Stored data:
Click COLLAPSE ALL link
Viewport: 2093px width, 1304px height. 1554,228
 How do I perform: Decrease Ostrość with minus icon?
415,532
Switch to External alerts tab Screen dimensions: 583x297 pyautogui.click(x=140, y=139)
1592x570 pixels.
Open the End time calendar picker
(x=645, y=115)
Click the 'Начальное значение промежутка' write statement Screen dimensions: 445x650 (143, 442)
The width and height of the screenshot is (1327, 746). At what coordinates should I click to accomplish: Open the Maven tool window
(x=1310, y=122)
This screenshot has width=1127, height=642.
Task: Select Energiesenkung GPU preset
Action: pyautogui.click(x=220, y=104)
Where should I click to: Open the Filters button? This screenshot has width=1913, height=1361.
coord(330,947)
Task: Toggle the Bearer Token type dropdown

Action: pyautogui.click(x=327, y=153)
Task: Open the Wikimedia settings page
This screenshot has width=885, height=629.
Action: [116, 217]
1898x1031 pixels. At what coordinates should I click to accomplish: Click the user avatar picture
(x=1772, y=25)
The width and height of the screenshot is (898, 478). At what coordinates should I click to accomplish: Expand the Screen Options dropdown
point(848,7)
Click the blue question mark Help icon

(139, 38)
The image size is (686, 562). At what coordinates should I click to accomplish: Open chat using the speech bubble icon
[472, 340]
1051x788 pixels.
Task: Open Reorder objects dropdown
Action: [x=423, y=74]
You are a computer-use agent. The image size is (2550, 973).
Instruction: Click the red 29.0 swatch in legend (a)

* Work task: The answer should hold exactly the lines running from the one with "Task: Toggle the Bearer Token type dropdown" to the final line of the data, both ends counted.

* Written solution:
Task: Toggle the Bearer Token type dropdown

Action: pyautogui.click(x=327, y=153)
Task: Open the Wikimedia settings page
This screenshot has width=885, height=629.
Action: [116, 217]
1898x1031 pixels. At what coordinates should I click to accomplish: Click the user avatar picture
(x=1772, y=25)
The width and height of the screenshot is (898, 478). At what coordinates should I click to accomplish: Expand the Screen Options dropdown
point(848,7)
Click the blue question mark Help icon

(139, 38)
The image size is (686, 562). At what coordinates should I click to accomplish: Open chat using the speech bubble icon
[472, 340]
1051x788 pixels.
Task: Open Reorder objects dropdown
Action: [x=423, y=74]
You are a computer-use agent. The image size is (2550, 973).
Instruction: Click the red 29.0 swatch in legend (a)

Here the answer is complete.